- ABOUT THIS EXERCISE
Please restate every record below word for word and skip the pictures.

[Start of section]

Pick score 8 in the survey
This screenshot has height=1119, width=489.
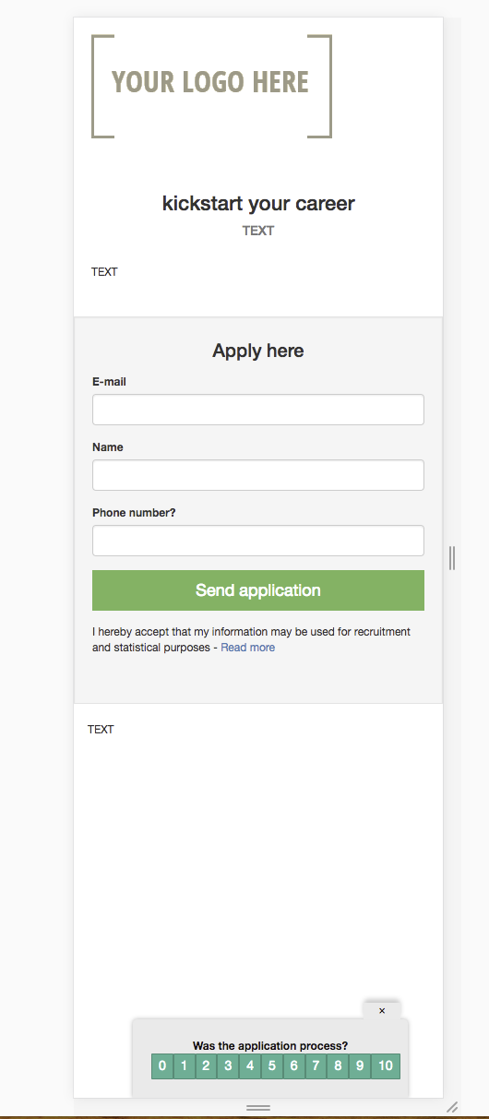click(338, 1066)
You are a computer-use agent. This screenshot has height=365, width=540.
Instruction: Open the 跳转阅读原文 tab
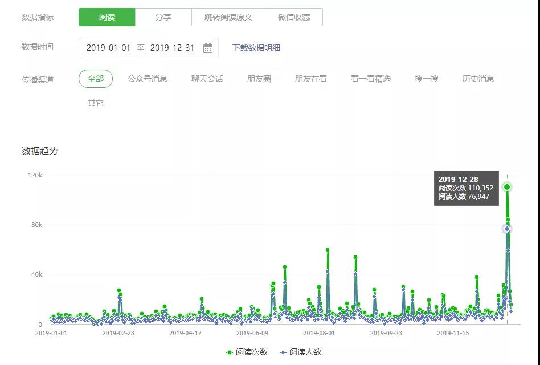(228, 17)

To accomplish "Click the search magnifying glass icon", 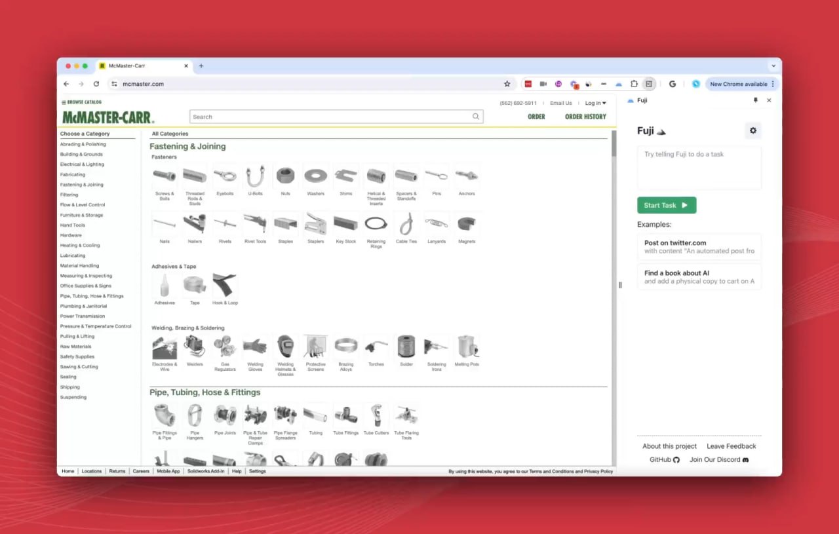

[End of section]

- RESULT BELOW
Pick score 8 in the survey
This screenshot has height=1119, width=489.
click(338, 1066)
You are a computer-use agent. This screenshot has height=365, width=540.
Instruction: Open the 跳转阅读原文 tab
(228, 17)

To accomplish "Click the search magnifying glass icon", 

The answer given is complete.